監督はスティーブン・ソダーバーグ。106分。

あらすじ

アメリカでマーケティング担当役員として働いているベス・エムホフ(グウィネス・パルトロー)は、香港への出張旅行からの帰国の途中でシカゴに立ち寄り、元恋人と会う。その2日後、ベスはミネアポリス郊外の自宅で発作を起こし、ベスの夫のミッチ(マット・デイモン)は慌ててベスを病院に連れて行くが、ベスは未知のウイルスによって死亡する。ミッチが帰宅すると、継息子のクラークも死んでいた。ミッチは隔離されるが、免疫があることが判明する。解放されたミッチは、10代の娘ジョリーを自宅で隔離する。

時を同じくして、香港で青年が、ロンドンでモデルが、東京でビジネスマンが、新型ウイルスに感染して死亡し、ウイルスは急速に世界中に拡散してゆく。

アトランタでは、疾病予防管理センター(CDC)のエリス・チーヴァー医師(ローレンス・フィッシュバーン)が、エピデミック・インテリジェンス・サービス(EIS)の職員のエリン・ミアーズ医師(ケイト・ウィンスレット)をミネアポリスに派遣し、ミアーズはウイルスの感染拡大の発生源を特定しようとするが、自身がウイルスに感染し死亡する。

ウイルスの蔓延によって、シカゴやミネアポリスなどの都市が封鎖され、買い占めや略奪、暴力事件が発生する。

CDCでは、アリー・ヘクストール医師(ジェニファー・イーリー)が、新型ウイルス「MEV-1」がブタ由来の遺伝物質とコウモリによって伝播されたウイルスの結合物であることを突き止める。科学者たちはワクチンの開発に必要なウイルスの培養に難航するが、カリフォルニア大学の研究者のイアン・サスマン博士が有効な培養基を発見する。

陰謀論者のアラン・クラムウィディ(ジュード・ロウ)はウイルスについての記事をブログに投稿し、レンギョウを使ったホメオパシー療法によって感染症が治癒するというデマを拡散する。クラムウィディは共謀と証券詐欺の罪で逮捕されるが、支持者たちが保釈金を支払い、保釈される。

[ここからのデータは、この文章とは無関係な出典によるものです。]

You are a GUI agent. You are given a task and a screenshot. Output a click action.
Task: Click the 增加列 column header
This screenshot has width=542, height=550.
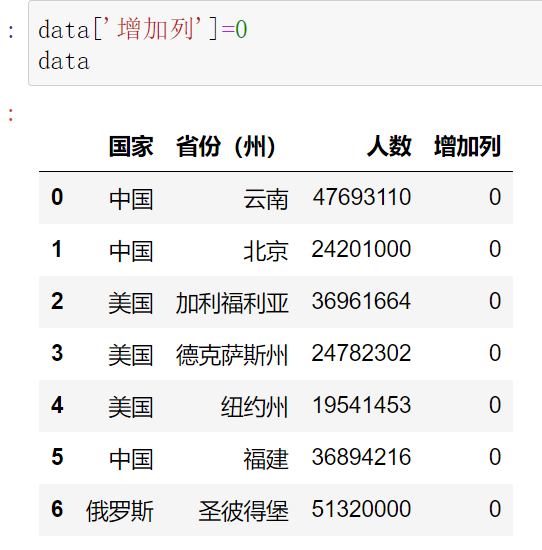(x=467, y=146)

ヘクストールはウイルスの開発に成功する。CDCは、無作為の抽選によって決められた誕生日の順で人々へのワクチンの接種を開始する。

香港では、世界保健機関(WHO)の疫学者のレオノーラ・オランテス博士(マリオン・コティヤール)と公衆衛生職員たちが、ベスがマカオのカジノで感染した初発症例であることを突き止めるが、政府職員のスン・フェンは、自身の出身村用にMEV-1のワクチンを入手するための人質としてオランテスを拉致する。

解説

『コンテイジョン』は、致死性ウイルスの世界的流行が発生した場合に何が起こるかを科学的な考証に基づいてリアルに描いた、思考実験またはシミュレーションのような災害スリラー映画である。

本作は2002–2004年のSARS(重症急性呼吸器症候群)の大流行や2009年の新型インフルエンザの世界的流行などの実際に起こった出来事から着想を得ている。本作で描かれているパンデミックは、2019年に始まった新型コロナウイルス感染症(COVID-19)の世界的流行にある程度類似しており、本作を新型コロナウイルス感染症の世界的流行以後の社会状況を予見した先見的な映画として見ることもできる。